PROBLEM DETAILS:
Among the lines below, the one containing "Click the Share icon in the toolbar" opens the range and the one containing "640x473 pixels." closes it. Print that range exactly, without the pictures.

Saved data entries
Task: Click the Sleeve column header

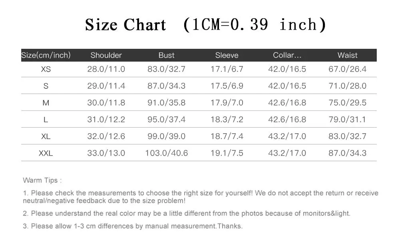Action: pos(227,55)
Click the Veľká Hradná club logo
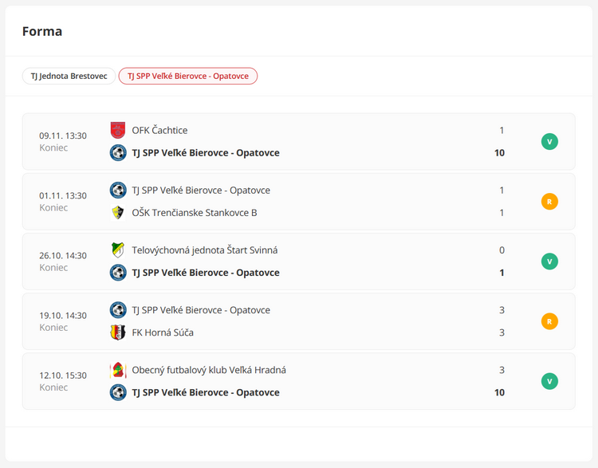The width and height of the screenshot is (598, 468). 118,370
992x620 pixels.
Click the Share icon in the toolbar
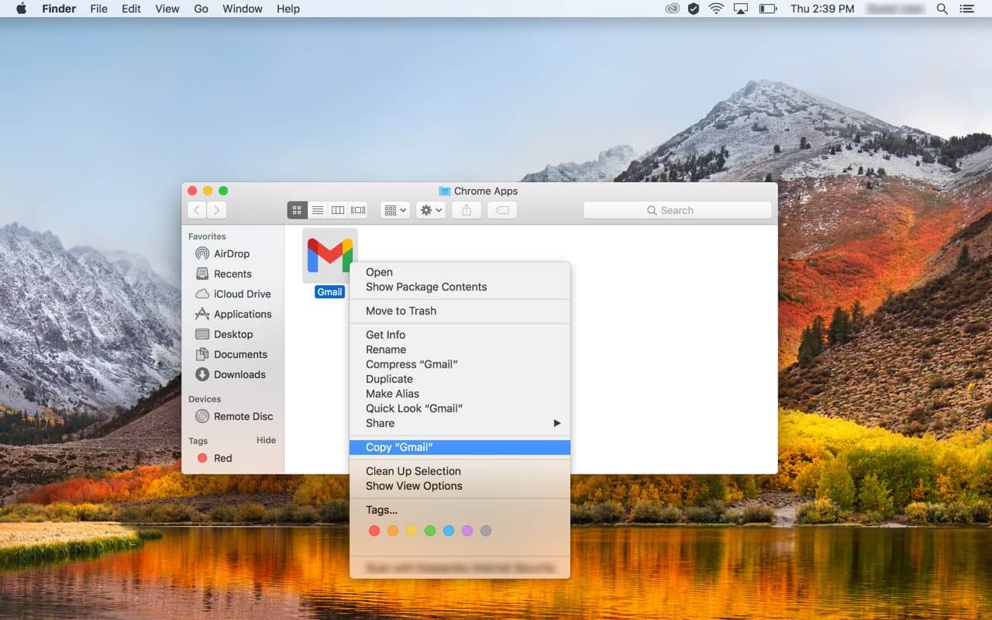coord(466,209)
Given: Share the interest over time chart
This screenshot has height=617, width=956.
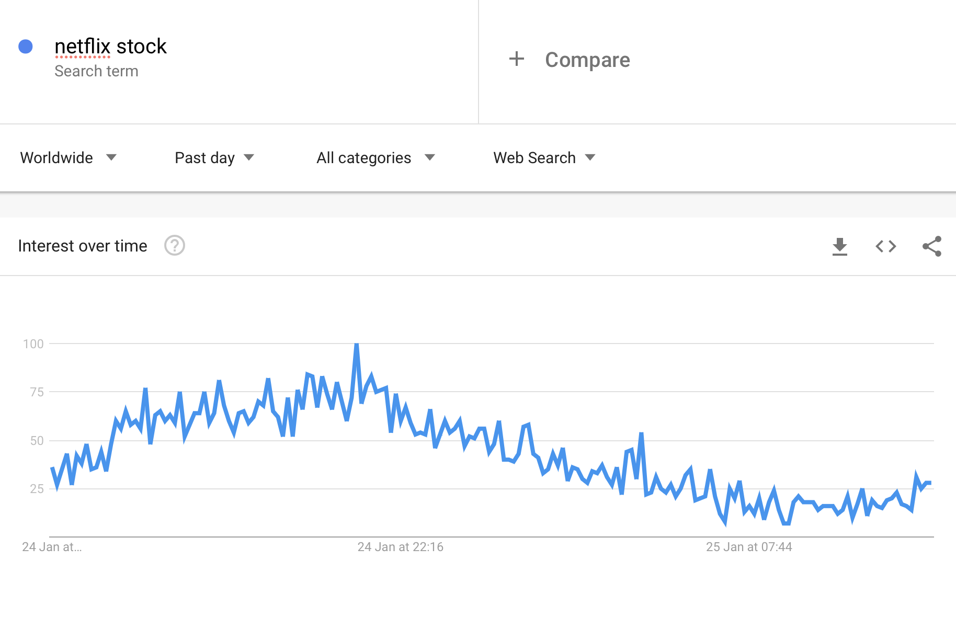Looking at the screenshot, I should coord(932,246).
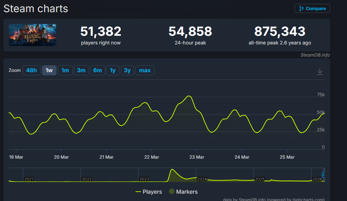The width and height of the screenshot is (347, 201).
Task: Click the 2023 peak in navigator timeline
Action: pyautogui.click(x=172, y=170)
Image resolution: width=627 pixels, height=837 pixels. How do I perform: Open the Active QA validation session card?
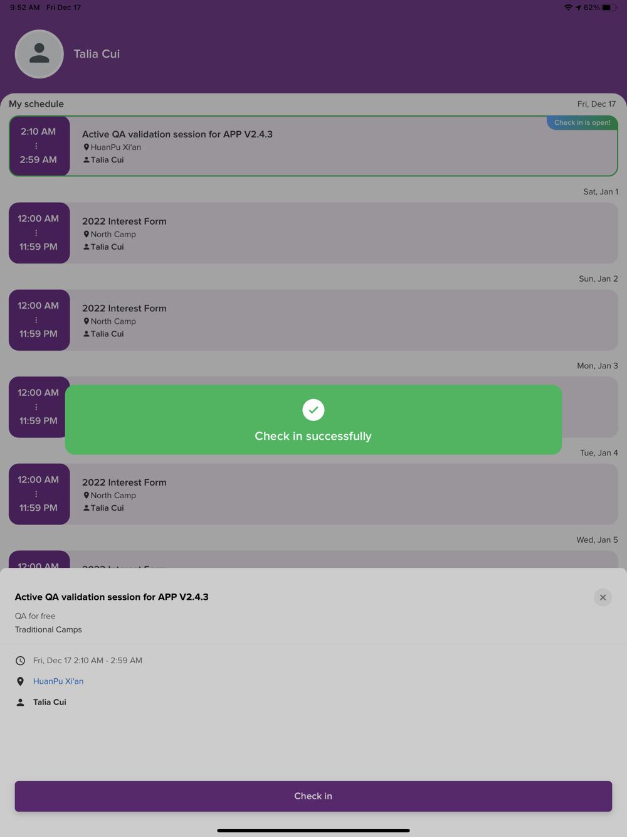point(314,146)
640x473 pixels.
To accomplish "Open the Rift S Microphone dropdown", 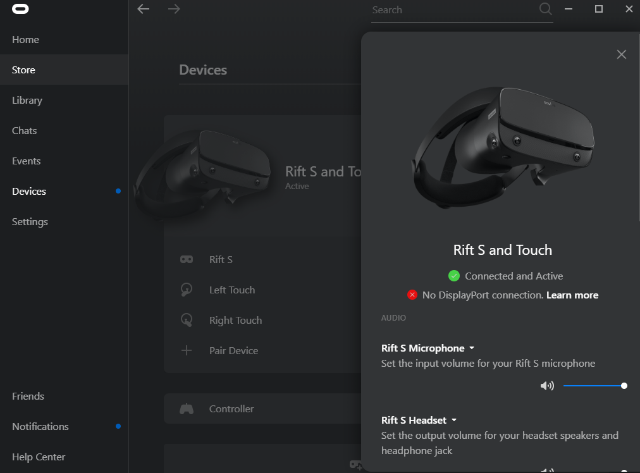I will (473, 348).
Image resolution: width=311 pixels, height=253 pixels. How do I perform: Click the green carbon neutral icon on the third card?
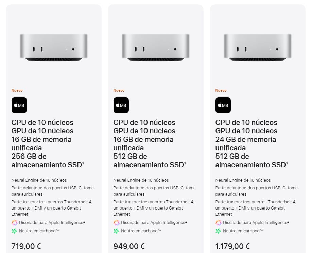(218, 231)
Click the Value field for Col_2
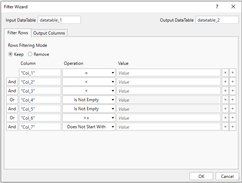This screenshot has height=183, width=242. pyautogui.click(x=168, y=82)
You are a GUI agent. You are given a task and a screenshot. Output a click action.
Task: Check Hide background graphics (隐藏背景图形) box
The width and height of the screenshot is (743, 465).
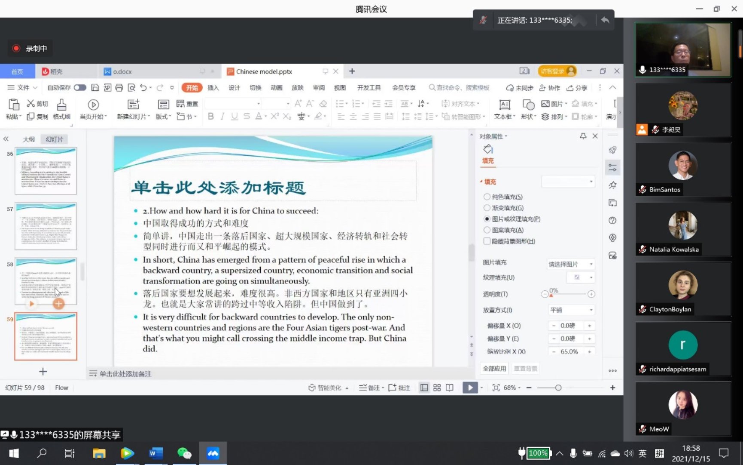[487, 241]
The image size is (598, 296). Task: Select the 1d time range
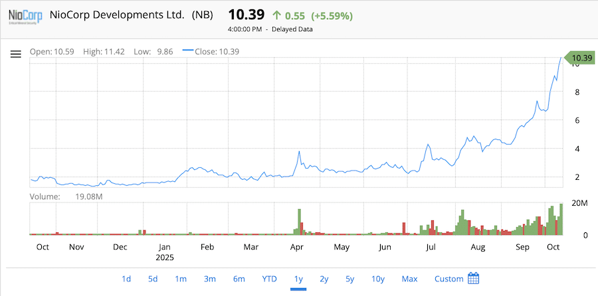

EXERCISE RESULT:
Click the Share icon in the toolbar
coord(466,209)
Given: Share the interest over time chart
This screenshot has height=617, width=956.
Looking at the screenshot, I should coord(932,246).
The width and height of the screenshot is (347, 201).
Task: Click the 2023 peak in navigator timeline
Action: pyautogui.click(x=172, y=170)
Image resolution: width=627 pixels, height=837 pixels. How do I perform: Open the Active QA validation session card?
point(314,146)
640x473 pixels.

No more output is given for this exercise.